Competency as Defined by Customer

Many IT organizations think they are pretty competent at what they do.

They keep the servers up. They keep the networks up. They staff the service desk, so X% or better of calls get answered with 30 seconds.

Yet, they find it difficult to have the strategic conversations with their customers. They cannot seem to get the seat at the table to discuss and contribute to the bigger picture.

Perhaps one problem is to recognize who defines the word “competency.”

Competency is subjective.

Being competent at what you do or (even better) the best is determined, not by you but, by your customer.

If you are not “competent” at the very things that your customers care about, your customers will not likely consider you competent.

If you do well at the things your customers truly care about, you will appear to be competent and start accruing trust and creditability. On those rare occasions where we stink at something, our customers will tell themselves the story that stuff happens and quickly move on.

It is a harsh truth, but we as human beings are all biased in one way or another.

Service Desk in the IT Competency Equation

One visible way to score big on the IT competency front is to have a capable service desk.

Being competent in running a service desk means getting the basics taken care of.

Fulfill service requests with courteous professionals and helpful communications.

Assign tickets to the proper support group who can resolve the incidents and without undue delay.

Maintain solid records and history on tickets, so the customers will get timely and accurate updates about their request for help at any time.

Tightly monitor the tickets and work closely with the field and data center teams to ensure things do not fall through the cracks.

Doing well in all these areas are no trivial efforts. It takes a disciplined and well-trained team of professionals who are committed to providing the best experience possible every time they answer the phone.

Many organizations often do not see service desk as an asset for the IT team. Rather, they treat it as a commodity and the first cost line item to outsource or eliminate whenever possible.

Getting the service desk in shape will not cure all ills in an under-performing IT organization. The service desk is the most visible part of an IT organization. Paying the proper attention and get things right with service desk will help the IT organization by buying the time to fix everything else.

Mission and Competency

Many organization I have worked for or with touted the critical importance of being strategically aligned. Certainly, many doctrines and frameworks in IT also emphasize the importance of strategy.

People would say it is critical for IT to be strategically and tactically aligned to the business.
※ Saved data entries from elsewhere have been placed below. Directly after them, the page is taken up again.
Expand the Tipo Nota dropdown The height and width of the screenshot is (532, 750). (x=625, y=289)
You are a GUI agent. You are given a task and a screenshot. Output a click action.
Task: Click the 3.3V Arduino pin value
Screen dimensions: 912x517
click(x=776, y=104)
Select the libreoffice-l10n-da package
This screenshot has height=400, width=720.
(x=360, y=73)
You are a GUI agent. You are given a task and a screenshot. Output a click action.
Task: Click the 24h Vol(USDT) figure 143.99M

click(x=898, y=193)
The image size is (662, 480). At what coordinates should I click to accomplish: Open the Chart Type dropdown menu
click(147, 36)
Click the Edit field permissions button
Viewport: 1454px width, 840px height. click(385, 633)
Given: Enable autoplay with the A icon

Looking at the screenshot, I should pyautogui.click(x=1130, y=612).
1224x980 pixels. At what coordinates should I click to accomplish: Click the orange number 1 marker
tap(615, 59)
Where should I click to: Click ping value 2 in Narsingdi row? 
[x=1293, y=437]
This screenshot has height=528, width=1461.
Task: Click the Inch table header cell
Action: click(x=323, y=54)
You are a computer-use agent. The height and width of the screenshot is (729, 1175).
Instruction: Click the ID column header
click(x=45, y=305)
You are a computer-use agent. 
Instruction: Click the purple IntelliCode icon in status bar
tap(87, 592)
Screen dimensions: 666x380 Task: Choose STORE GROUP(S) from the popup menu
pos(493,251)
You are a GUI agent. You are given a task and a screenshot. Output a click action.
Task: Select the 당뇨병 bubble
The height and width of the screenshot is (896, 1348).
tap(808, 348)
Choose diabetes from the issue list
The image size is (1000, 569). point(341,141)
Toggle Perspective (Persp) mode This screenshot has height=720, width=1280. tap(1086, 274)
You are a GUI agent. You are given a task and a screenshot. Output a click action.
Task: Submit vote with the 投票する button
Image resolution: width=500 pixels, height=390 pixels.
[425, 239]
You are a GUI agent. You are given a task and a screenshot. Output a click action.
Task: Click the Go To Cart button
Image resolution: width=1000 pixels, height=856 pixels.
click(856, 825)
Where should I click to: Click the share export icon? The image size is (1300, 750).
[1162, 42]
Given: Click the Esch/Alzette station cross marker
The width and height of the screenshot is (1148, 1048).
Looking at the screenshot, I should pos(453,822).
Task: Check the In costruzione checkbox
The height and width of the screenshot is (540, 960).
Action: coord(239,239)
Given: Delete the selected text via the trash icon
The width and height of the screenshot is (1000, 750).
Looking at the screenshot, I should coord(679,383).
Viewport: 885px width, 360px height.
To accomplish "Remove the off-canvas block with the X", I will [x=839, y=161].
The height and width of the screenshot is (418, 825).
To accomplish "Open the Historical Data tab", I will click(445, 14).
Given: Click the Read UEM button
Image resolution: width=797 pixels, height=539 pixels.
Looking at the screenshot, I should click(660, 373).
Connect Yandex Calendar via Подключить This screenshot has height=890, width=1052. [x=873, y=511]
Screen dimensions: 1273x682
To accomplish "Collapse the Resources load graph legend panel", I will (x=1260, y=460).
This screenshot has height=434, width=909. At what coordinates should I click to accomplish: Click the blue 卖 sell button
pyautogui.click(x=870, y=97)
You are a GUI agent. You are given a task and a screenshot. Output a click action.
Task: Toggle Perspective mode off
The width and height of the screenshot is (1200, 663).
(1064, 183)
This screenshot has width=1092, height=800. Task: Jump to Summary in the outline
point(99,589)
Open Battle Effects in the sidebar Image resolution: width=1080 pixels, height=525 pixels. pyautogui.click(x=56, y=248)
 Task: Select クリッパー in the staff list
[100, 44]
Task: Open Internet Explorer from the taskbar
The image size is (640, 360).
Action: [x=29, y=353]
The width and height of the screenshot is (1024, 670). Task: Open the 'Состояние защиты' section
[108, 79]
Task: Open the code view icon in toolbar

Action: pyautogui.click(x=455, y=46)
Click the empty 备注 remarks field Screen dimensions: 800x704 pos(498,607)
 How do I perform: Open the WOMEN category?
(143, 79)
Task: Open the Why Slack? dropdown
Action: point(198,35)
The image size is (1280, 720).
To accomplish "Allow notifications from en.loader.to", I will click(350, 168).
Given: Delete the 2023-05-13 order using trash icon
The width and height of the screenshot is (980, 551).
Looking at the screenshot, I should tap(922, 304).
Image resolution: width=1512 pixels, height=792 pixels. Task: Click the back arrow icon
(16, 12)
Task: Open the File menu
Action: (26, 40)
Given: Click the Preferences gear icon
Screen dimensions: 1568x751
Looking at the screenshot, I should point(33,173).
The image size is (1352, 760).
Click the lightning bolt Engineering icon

To succeed an organization must take care of both tracks simultaneously.

Instead of thinking strategy and tactic as parallel, I am a believer of that they are sequential for the most part.

Another word, you need to be tactically competent before you can meaningfully discuss mission alignment.

Competency means getting the basics taken care of. Fulfill service requests with helpful communications and without undue delay. Meet the availability and capacity service levels. Deliver the project on-time, within budget, and with the planned deliverables.

Delivering the basic competencies above will help accumulate trust from the customer and build permission for future alignment discussions.

To consistently deliver the basics but without the mission alignment, not optimal but at least the customer received some value. To discuss strategic alignment without the pre-requisite trust and permission, it presents no value to the customer.

Mastering the competency means at least the business and operations will continue. For many organizations that are too politically fragment and siloed, they just want to focus on keeping the joint operating. For those organization, discussing anything about strategy alignment for IT probably is just a luxury anyway.

Before you can achieve mission-alignment, you need to achieve tactical-competency.